Héraldique du Calcio

Heraldique du Calcio (1928)

PRESSE – En 1928, le dessinateur italien Carlo Bergoglio redéfinit à la une du Guerin Sportivo l’identité visuelle des clubs italiens en leur attribuant une héraldique teintée d’humour. De nombreux clubs conserveront la symbolique.

Lorsqu’il publie sa une du 10 octobre 1928, le Guerin Sportivo n’imagine sans doute pas qu’il va provoquer une petite révolution dans certains clubs de football italiens, et non des moindres.

Le zèbre et le diable

Sur cette une sont dessinés des écussons fantaisistes représentant chacun un club du championnat italien, avec un personnage emblématique ou un animal symbolique. L’article a pour titre “L’héraldique du football” et il est l’œuvre, texte et dessins, de Carlo Bergoglio, plus connu sous le nom de Carlin, lequel est journaliste et dessinateur (et accessoirement écrivain).

Le Guerin Sportivo est l’un des tous premiers journaux de l’histoire entièrement consacré au football. En septembre 1928, il avait déploré que de nombreuses équipes du championnat manquaient d’une identité forte. Elles ne se distinguaient qu’avec la couleur du maillot, mais il leur manquait un symbole fort, quelque chose qui marque les esprits.

Le journal demanda ainsi à ses correspondants de déterminer pour chaque club, avec l’aide des supporters et des habitants, un animal symbolique ou un personnage emblématique. Lorsqu’il reçu les propositions, Carlin se mit au travail.

C’est ainsi que le FC Torino, alors champion d’Italie en titre, adopte le taureau symbole de la ville piémontaise, tandis que la Juventus se voit attribuer un zèbre, dont le pelage se rapproche du maillot bianconeri.

L’Internazionale, alors renommé Ambrosiana, adopte le biscione, créature mythique de la cité lombarde, tandis que le Milan FC (futur AC Milan) se voit attribuer le personnage du diable. A la création du club, en 1899, son fondateur Herbert Kilpin avait justifié les couleurs rouge et noire du maillot pour leur aspect diabolique.

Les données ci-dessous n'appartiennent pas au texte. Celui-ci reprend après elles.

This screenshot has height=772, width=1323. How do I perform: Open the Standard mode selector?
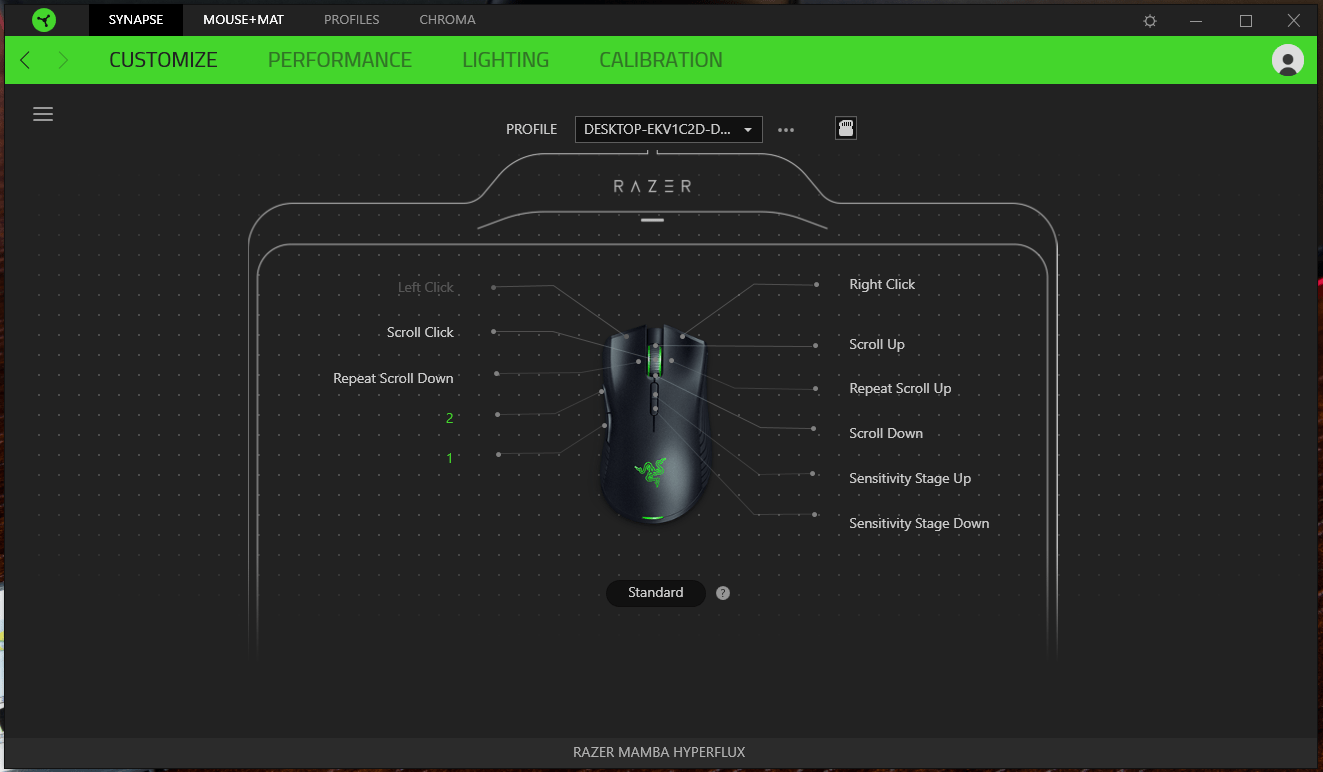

L’AS Roma quant à elle se voit attribuer la fameuse louve affublée des deux bébés, futurs créateurs de la cité romaine, Romulus et Remus. L’Atalanta de Bergame quant à elle est représentée par la déesse qui a donné son nom au club.

Le grizzli d’Alexandrie

Vingt-huit des trente-deux clubs de l’élite du football italien se voient ainsi attribuer un animal symbolique ou un personnage emblématique. Ce qui n’était à priori qu’un jeu va s’avérer déterminant dans l’histoire du Calcio. Car de nombreux clubs adopteront officiellement l’emblème imaginé par Carlin : le zèbre de la Juventus et le diable de l’AC Milan sont aujourd’hui encore des symboles des clubs, et font même figure de mascottes.

L’US Alessandria se voit attribuer un grizzli, parce que l’équipe joue en gris (Grizzli se traduit l’orso grigio en Italien, littéralement l’ours gris). Dans ses premiers dessins, l’ours était coiffé d’un borsalino, un chapeau fabriqué à Alexandrie. L’ours est resté un symbole très fort du club piémontais : Les joueurs sont surnommés les grizzlis et la mascotte est un ours gris.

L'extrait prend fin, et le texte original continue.